日本において、過去のゲームの保管は、今のところ民間の取り組みが主となっていますが、これはゲーム先進国のアメリカでも同様のようです。つまり、公的機関としてのゲームの保存に関する取り組みは、ようやく始まったばかりの段階なのです。そのことは、アメリカ最大の図書館である、国会図書館も例外ではありません。
ここでは、2012年に収録された米国会図書館のゲーム担当者へのインタビューを要約してお見せしたいと思います。
要点は2つ。ひとつは、米国会図書館ですら、ゲームの保管は着手したばかりであり、いまだに試行錯誤を重ねている段階だということ。もうひとつは、同図書館に所蔵されているゲームは90年代以降の作品が中心で、それ以前のものはほとんどない、ということです。
(米国会図書館でゲーム収集を担当するデイビッド・ギブソン氏)
今のところ、米国会図書館にはゲームソフトが3000点(対応機種もまちまち)、ゲーム関連書籍(ガイド本など)が1500点収蔵されている。ゲームソフトは1990年代初めから2005年までのものが大半で、2006年からはメーカーから献呈されるようになった。ゲームの分類や保管、貸出しに関する方針は、現在ギブソン氏が所属する動画課(Moving Image section)で検討中。
ハードウェア(ゲーム機)については、今のところ所蔵していないが、近いうちに現行のゲーム機を買い入れる予定。旧世代のゲーム機についても寄付を歓迎している。
収蔵品の中でめずらしいものは、まずフィリップスのCD-I向けゲームがある。その多くがヨーロッパからの輸入品。また日本製のゲームもある。いずれもパッケージも含めて保管してある。
ゲーム関連本は、すべて国会図書館の目録に掲載されており、閲覧も可能。一方で、ゲームソフトについては製品情報を入力中で、いずれ動画課のデータベースから参照できる予定。

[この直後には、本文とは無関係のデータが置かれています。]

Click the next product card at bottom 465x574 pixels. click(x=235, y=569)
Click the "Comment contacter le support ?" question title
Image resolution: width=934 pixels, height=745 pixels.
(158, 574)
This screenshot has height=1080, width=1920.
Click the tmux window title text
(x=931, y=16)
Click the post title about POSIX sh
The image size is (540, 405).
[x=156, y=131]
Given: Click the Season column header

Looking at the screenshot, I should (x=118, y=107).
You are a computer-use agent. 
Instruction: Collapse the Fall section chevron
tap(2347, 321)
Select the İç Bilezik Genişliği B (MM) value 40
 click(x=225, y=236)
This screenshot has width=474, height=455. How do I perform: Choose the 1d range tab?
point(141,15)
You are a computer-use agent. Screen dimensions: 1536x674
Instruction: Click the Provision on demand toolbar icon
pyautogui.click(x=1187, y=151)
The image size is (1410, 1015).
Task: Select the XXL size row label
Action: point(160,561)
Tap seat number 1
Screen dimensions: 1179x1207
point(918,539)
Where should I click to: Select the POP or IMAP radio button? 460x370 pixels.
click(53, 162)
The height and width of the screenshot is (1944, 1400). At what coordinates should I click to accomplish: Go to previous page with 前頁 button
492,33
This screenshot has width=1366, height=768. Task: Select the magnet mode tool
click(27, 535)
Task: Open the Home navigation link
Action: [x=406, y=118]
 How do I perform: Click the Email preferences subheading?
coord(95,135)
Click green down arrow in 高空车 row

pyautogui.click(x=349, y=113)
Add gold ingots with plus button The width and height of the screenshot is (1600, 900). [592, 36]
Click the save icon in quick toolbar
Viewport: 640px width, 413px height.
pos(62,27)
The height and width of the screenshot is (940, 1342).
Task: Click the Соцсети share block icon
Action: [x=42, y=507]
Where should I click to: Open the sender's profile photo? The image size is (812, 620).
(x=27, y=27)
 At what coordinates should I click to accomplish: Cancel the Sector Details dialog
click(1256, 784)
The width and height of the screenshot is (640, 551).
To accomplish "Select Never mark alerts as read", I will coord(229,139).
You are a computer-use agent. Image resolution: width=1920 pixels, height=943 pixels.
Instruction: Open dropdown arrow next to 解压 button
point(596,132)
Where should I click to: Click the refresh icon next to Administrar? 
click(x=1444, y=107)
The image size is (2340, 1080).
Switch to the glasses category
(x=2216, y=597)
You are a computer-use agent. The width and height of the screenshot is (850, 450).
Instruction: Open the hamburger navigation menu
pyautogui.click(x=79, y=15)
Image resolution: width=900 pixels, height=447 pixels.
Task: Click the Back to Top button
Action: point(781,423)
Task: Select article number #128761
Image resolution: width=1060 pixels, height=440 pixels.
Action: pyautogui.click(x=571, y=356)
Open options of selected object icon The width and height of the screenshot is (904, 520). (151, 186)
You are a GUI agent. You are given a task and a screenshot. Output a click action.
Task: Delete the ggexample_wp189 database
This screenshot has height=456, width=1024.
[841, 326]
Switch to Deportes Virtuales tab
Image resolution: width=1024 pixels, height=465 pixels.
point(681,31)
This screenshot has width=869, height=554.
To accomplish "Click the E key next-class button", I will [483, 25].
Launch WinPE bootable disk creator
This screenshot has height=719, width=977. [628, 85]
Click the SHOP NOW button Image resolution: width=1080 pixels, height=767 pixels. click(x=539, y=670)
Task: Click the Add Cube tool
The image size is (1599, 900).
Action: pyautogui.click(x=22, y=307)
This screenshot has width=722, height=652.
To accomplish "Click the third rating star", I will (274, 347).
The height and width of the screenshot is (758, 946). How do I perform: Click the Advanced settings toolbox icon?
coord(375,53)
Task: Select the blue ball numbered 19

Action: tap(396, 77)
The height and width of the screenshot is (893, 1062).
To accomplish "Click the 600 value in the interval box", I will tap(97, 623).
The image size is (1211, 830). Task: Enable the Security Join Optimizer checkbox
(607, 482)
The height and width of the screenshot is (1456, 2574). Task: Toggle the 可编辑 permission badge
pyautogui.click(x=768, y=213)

(ゲーム関連本は、新たに製本された状態で保管されている)
分類について、ゲームの場合は、現行の分類法では不十分なので、新たなものを検討している。また保管方法についても模索している状態だが、ひとまずゲームソフト本体(メディア、付属の印刷物)と外箱は別々にして保管している。これは外箱の汚損を防ぐための措置。
(外箱は折りたたまれて、別個に保存されている)
所蔵するゲームソフトの閲覧、利用については、いろいろと課題があるため、今のところは対応していないが、将来的にはもちろん外部の研究者にも利用できるようにしてゆきたい。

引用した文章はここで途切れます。